**Work to complete:** Please reproduce all entries word for word and omit their pictures.

**Input for this task:**
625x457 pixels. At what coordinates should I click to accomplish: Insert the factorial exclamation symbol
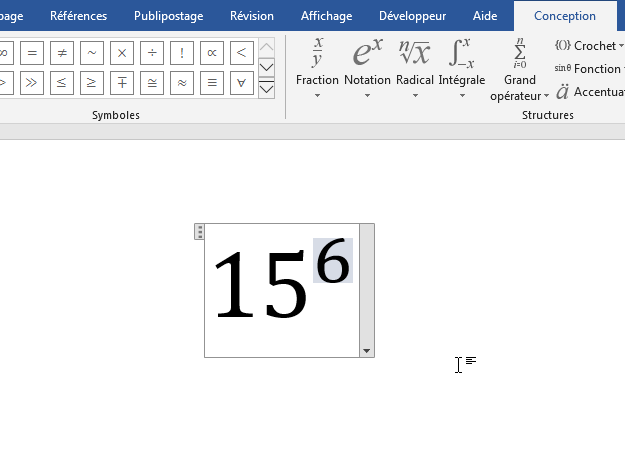181,53
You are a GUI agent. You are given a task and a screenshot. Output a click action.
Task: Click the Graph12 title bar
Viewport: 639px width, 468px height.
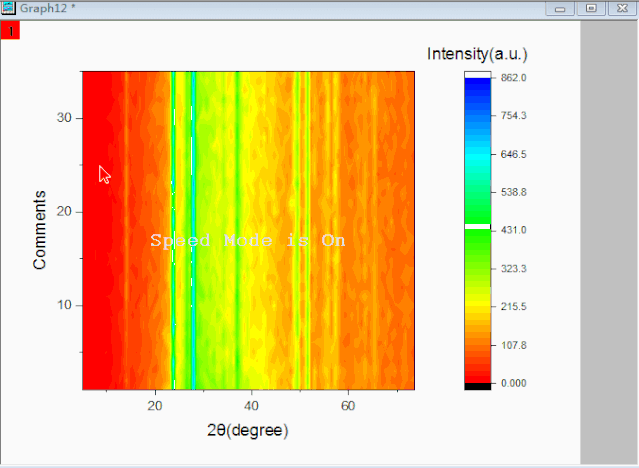click(300, 8)
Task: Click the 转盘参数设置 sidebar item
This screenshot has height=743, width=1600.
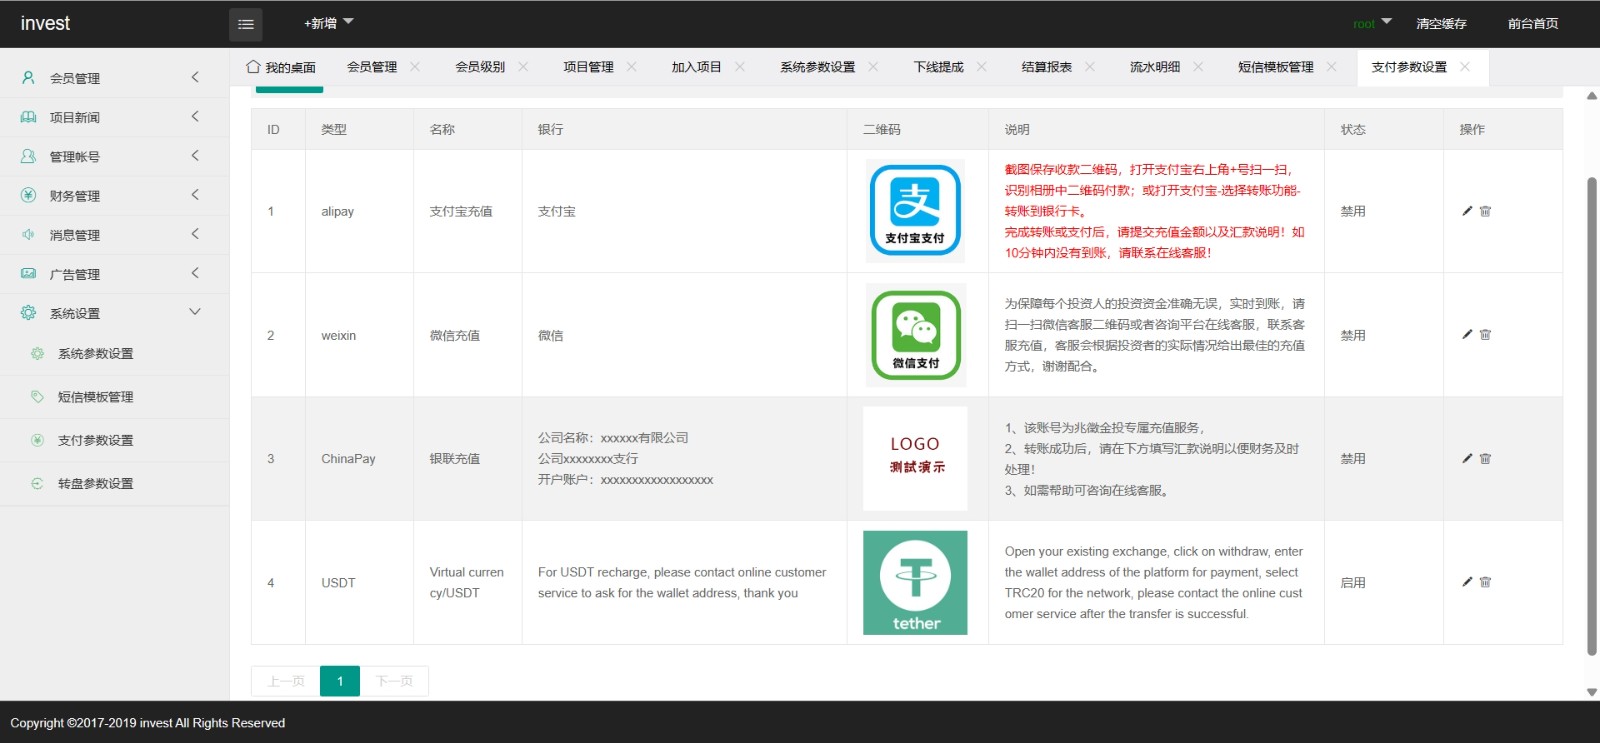Action: 95,484
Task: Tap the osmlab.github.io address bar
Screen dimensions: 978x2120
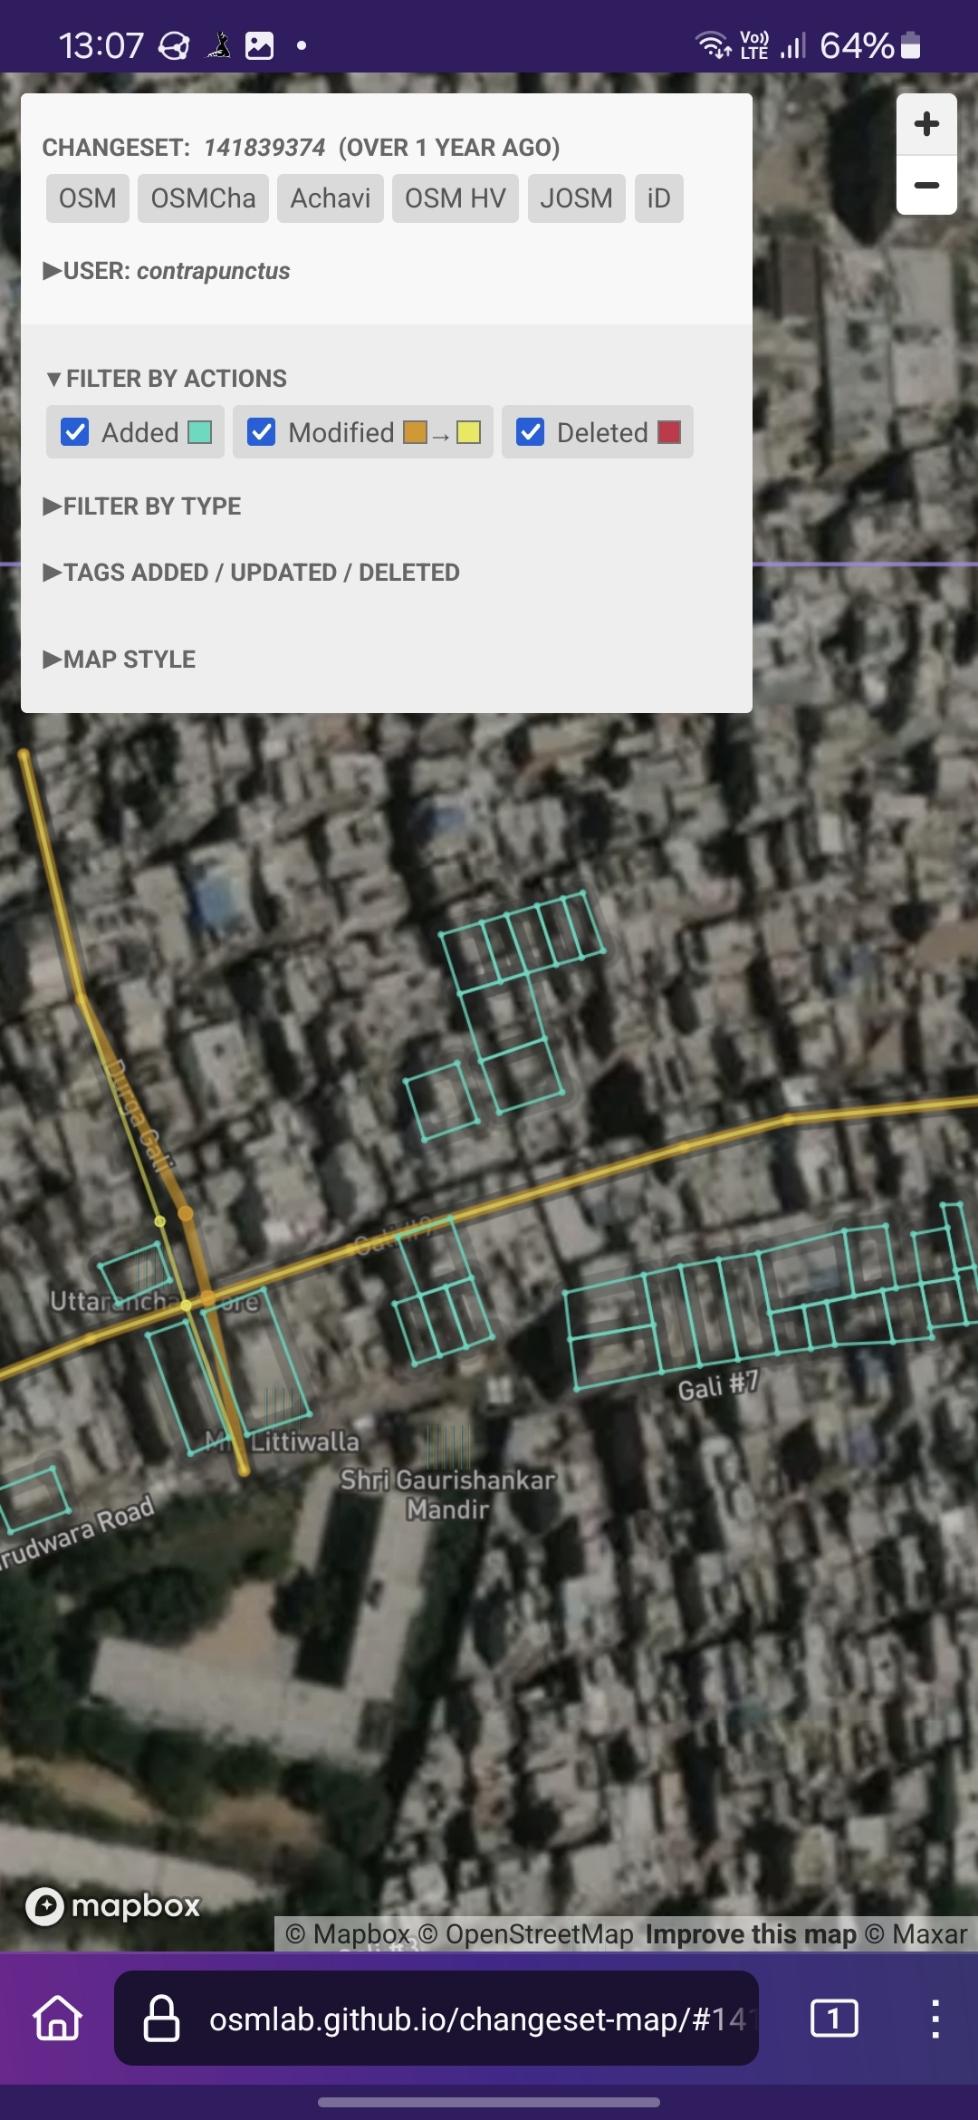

**Answer:**
625x457 pixels. At what coordinates should I click to accomplish: Insert the factorial exclamation symbol
181,53
You are a GUI agent. You are given a task and a screenshot. Output a click action.
Task: Click the Graph12 title bar
Viewport: 639px width, 468px height.
click(300, 8)
Task: Click the 转盘参数设置 sidebar item
This screenshot has height=743, width=1600.
Action: 95,484
Task: Tap the osmlab.github.io address bar
Screen dimensions: 978x2120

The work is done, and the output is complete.